So when reading this thread I was thinking someone who is a responsible grazer might be a good fit for renting?

Seeing the OP lives in central Texas I assumed maybe that was where she was talking about for the new potential property. Living down there it seemed a lot of people had cattle as a novelty. I have no experience with the Seattle, WA area as that is a completely different part of the state I was in. I was in the south-central dry wheatland country.


----------



## ACinATX (Sep 12, 2018)

Yes I'm in Central Texas now but I'm hoping to move back to the Seattle area.
@COWCHICK77 do you want to rent some land in the Seattle area? Great location, walking distance to a nice town, beautiful area....?


----------



## COWCHICK77 (Jun 21, 2010)

ACinATX said:


> Yes I'm in Central Texas now but I'm hoping to move back to the Seattle area.
> 
> @COWCHICK77 do you want to rent some land in the Seattle area? Great location, walking distance to a nice town, beautiful area....?

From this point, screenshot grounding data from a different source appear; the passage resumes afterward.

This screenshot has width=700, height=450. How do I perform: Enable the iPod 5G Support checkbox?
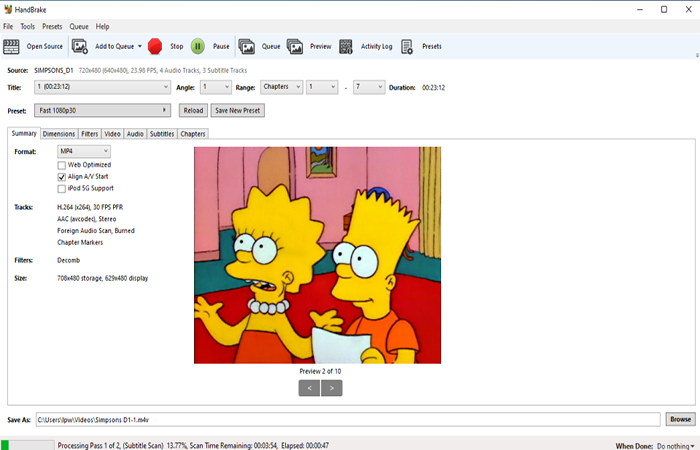coord(62,188)
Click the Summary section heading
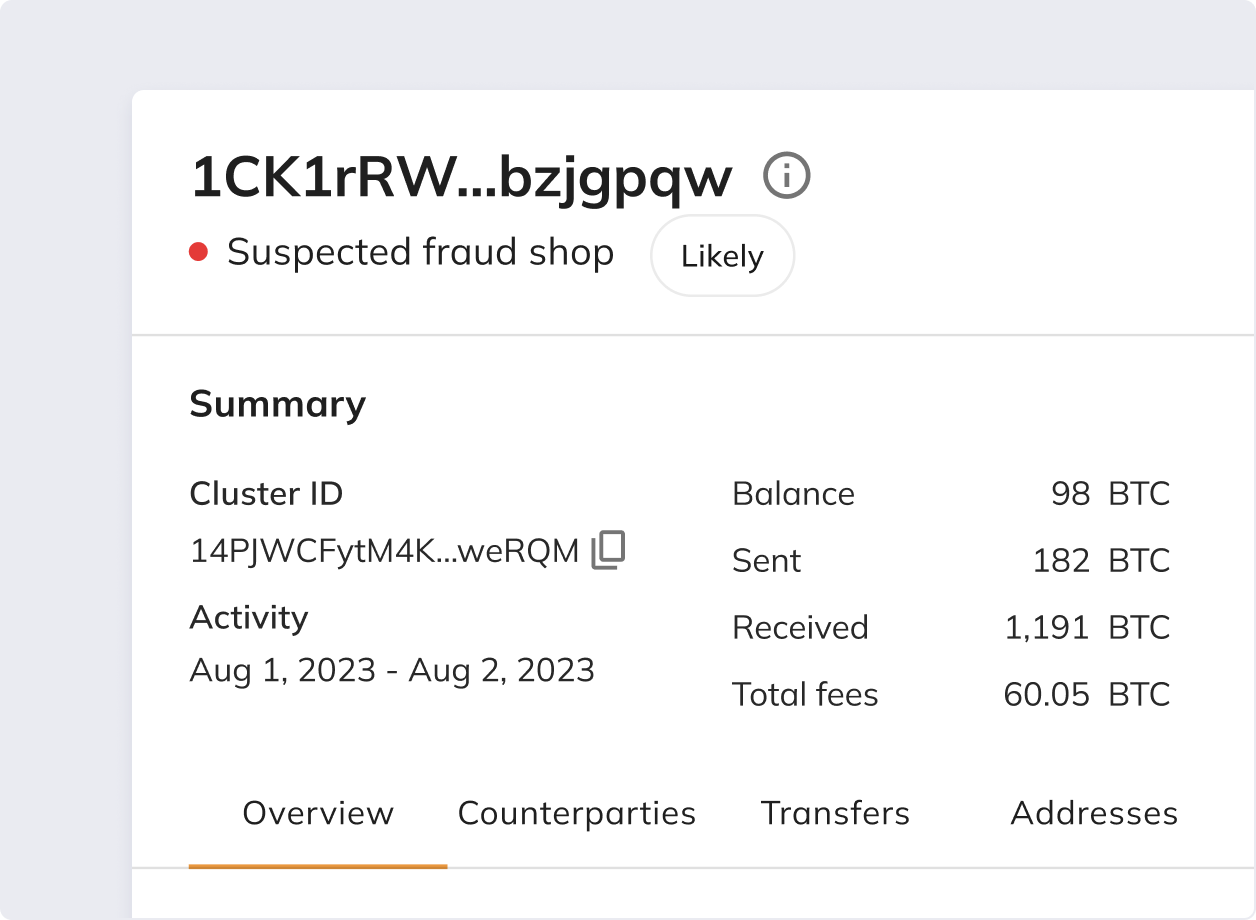Viewport: 1256px width, 920px height. pos(277,404)
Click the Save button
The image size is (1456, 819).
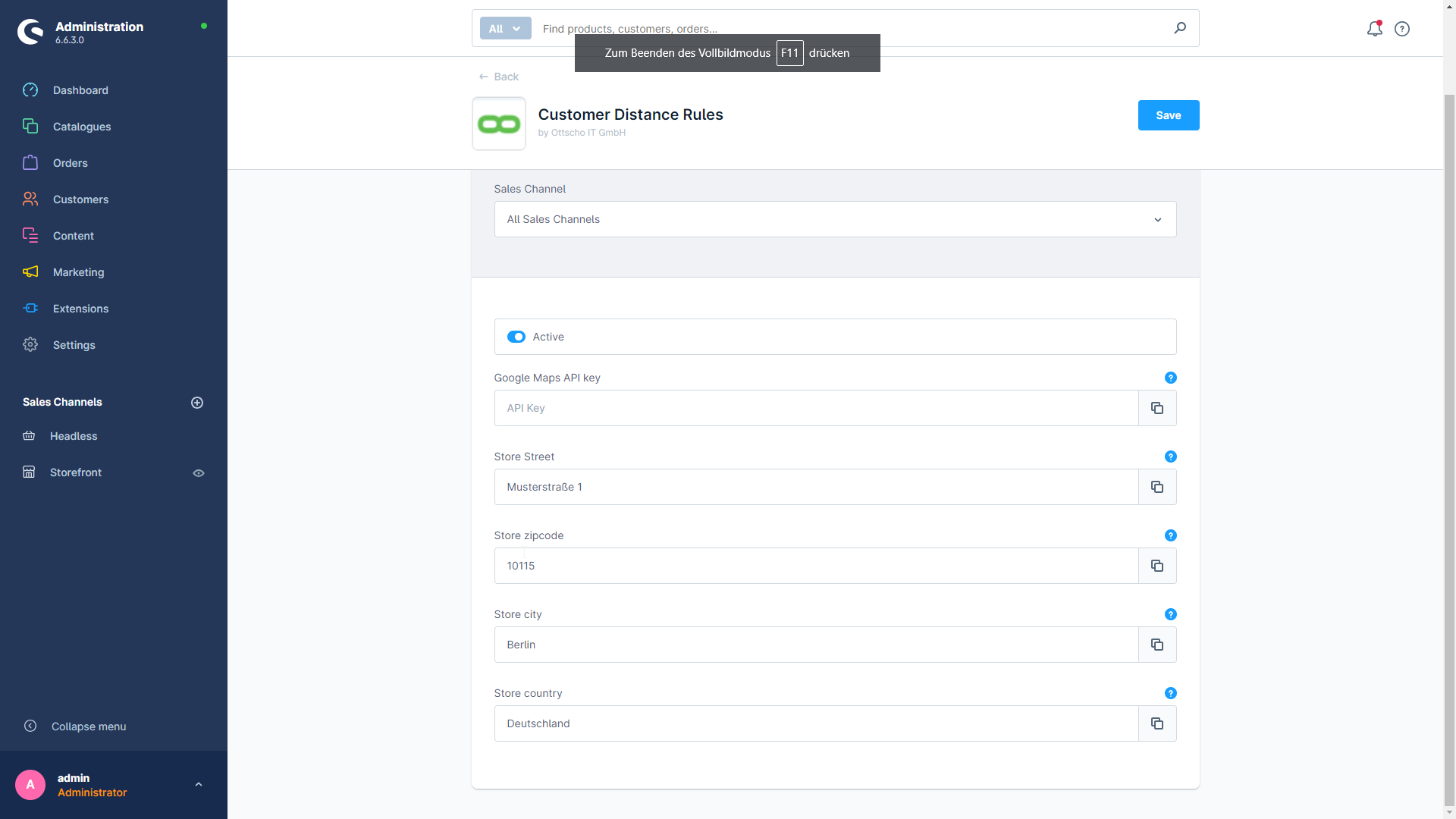point(1167,114)
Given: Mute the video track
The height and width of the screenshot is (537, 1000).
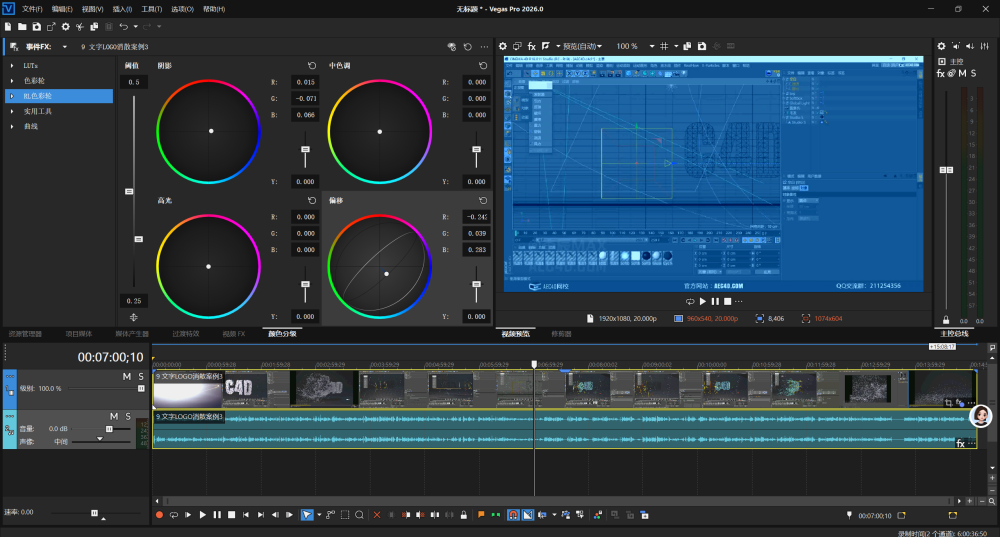Looking at the screenshot, I should pyautogui.click(x=126, y=377).
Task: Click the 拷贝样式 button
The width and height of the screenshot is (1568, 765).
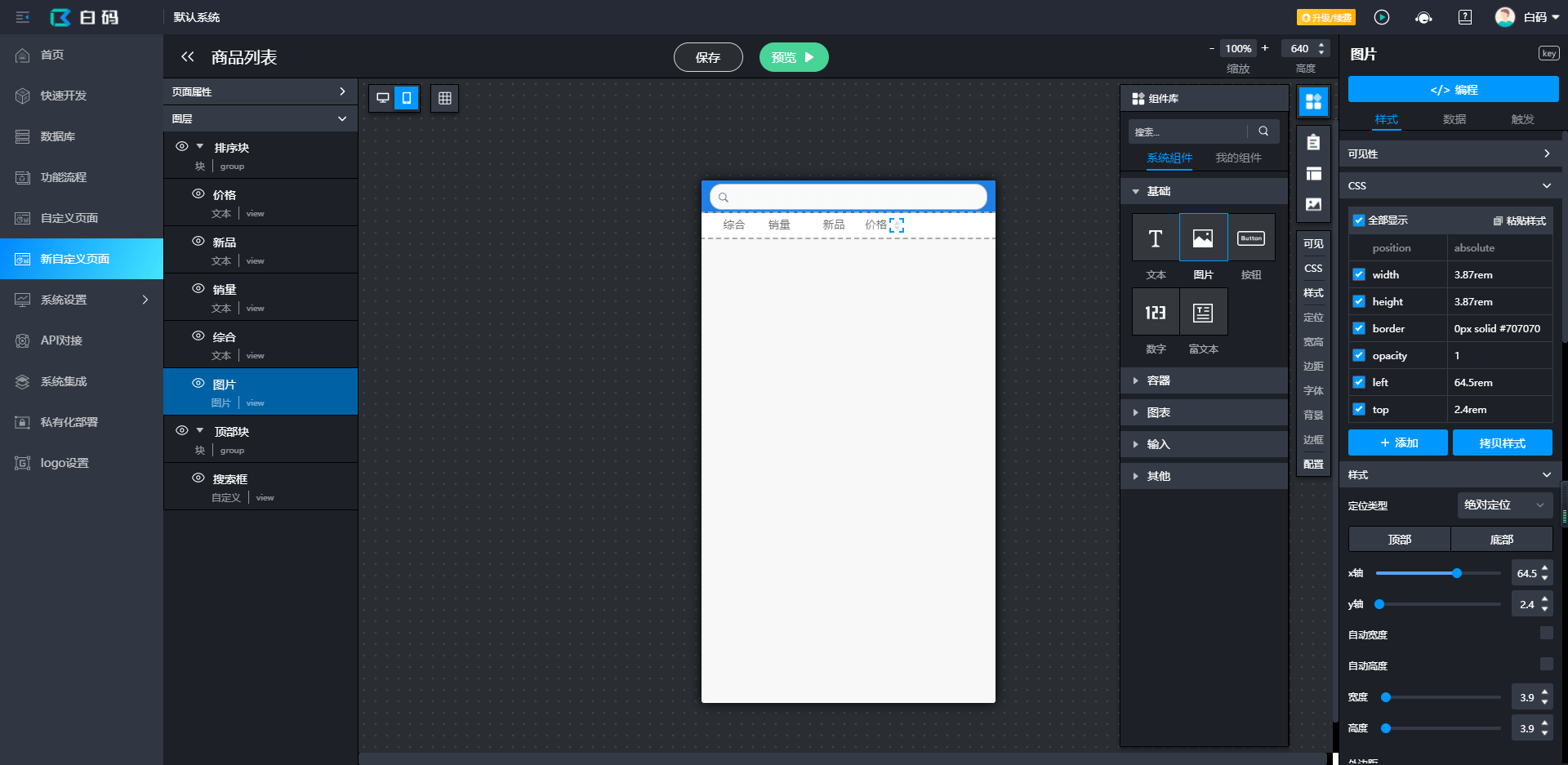Action: [x=1501, y=443]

Lol!!! Thanks, but that side of the world is too wet and populated for me! 
If we were to leave NV it would most likely be back to TX


----------



## SilverMaple (Jun 24, 2017)

We nearly had our pasture destroyed by neighbors who ran cattle on it, let it get completely overgrazed down to dust, then complained to us that the grass wasn't keeping weight on their steers... some of the worst managed pastures I've seen are cattle.


Used to be, you saw lovely pastures with dairy cows on them, so those were a safer bet. Now those pastures are gone and the dairy cattle are all in huge buildings year-round :-(


----------